## INSTRUCCIONES
**1.** En el texto sobre Federico Manuel Peralta Ramos, ¿qué diagnóstico poético le dio Jaime Rojas-Bermúdez?
**2.** Copia literalmente el tramo del texto sobre Federico Manuel Peralta Ramos que va desde "Muy distinto de" hasta "astronautas, alimento espacial.".

## TEXTO PROPORCIONADO
Habitantes de este planeta solar, pensaba de manera “peraltiana” que este texto no debería ser un prólogo ni un epílogo, sino algo entremedio: un entremediólogo.

Un entremediólogo para ubicarme a mitad de camino entre la solemnidad del inicio y el caballo cansado del final, entre el entusiasmo rutinario de todo lo que empieza y la estúpida ambición de concluir que tiene todo lo que termina.

La idea es digna –si se permite que las ideas sean de alguien y, además de eso, si se permite que sean dignas– del artista Federico Manuel Peralta Ramos, a.k.a. Federico Manuel (como en las telenovelas venezolanas), FMPR, Gordo, Fede o, en boca de su niñera y de Borges, El Niño Federiquito, apodos para ese instrumentador del absurdo que Jaime Rojas-Bermúdez, pope del psicodrama en la Argentina, contuvo y blindó con un diagnóstico poético: “Psicodiferente”.

La idea es digna de él porque estamos frente a un pedazo de atmósfera que se volvió, quizá por ósmosis, un mito. Y al mito –en este caso de estirpe: por rama paterna, un antepasado que fundó Mar del Plata; por rama materna, un antepasado que peleó junto a San Martín– le viene bien cada tanto que lo bajemos a tierra, lo arropemos y, sobre todo, le recordemos que aún tiene vigencia.

A Federico –un nombre que en un año tipié miles de veces, muchas a toda velocidad confundiéndolo con “feérico”: ahí les dejo esa inquietud– le encantaba preguntarles a algunos amigos, en circunstancias insólitas, si aún tenía vigencia. Por eso creo que estaría contento si su- piera que a casi treinta años de su muerte se habla de él y que la fuerza mesiánica del frasco brilla en la góndola, sin fecha de vencimiento, revindicada por artistas jóvenes que admiran y reinterpretan su obra porque se han vuelto, de algún modo, sus espectadores ideales.

Muy distinto de la permanencia y de la posteridad, asocio el concepto de vigencia más que nada con la validez, con el hecho de estar en vigor, presente, incluso con cierta capacidad anticipatoria y mística. En clave gastronómica diría que FMPR –un aristócrata del pensamiento que pateó el tablero a tiempo y se volvió un visionario cósmico ante el estupor de su familia patricia, para quien era un delirante– es hoy comida para astronautas, alimento espacial.

## SECCIÓN DE DATOS
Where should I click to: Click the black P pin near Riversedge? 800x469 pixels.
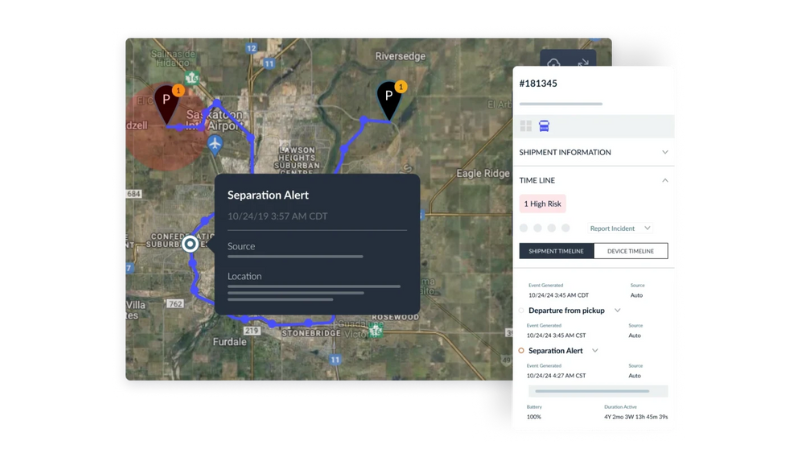point(389,100)
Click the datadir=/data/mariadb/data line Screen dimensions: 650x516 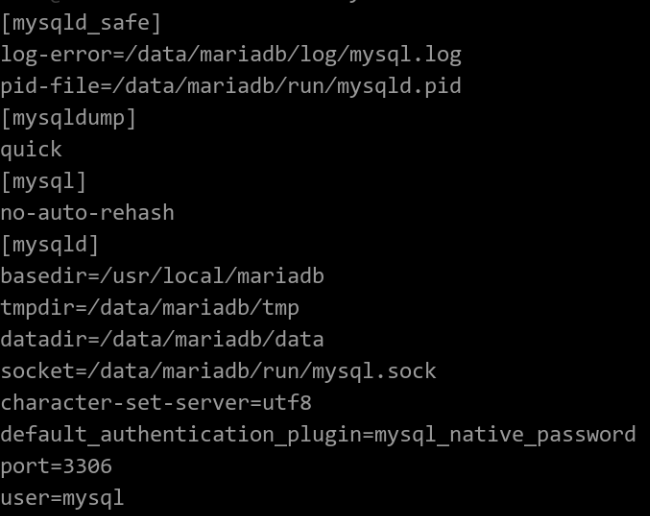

## RESPUESTAS DEL EJERCICIO
**1.** "Psicodiferente".

**2.**
Muy distinto de la permanencia y de la posteridad, asocio el concepto de vigencia más que nada con la validez, con el hecho de estar en vigor, presente, incluso con cierta capacidad anticipatoria y mística. En clave gastronómica diría que FMPR –un aristócrata del pensamiento que pateó el tablero a tiempo y se volvió un visionario cósmico ante el estupor de su familia patricia, para quien era un delirante– es hoy comida para astronautas, alimento espacial.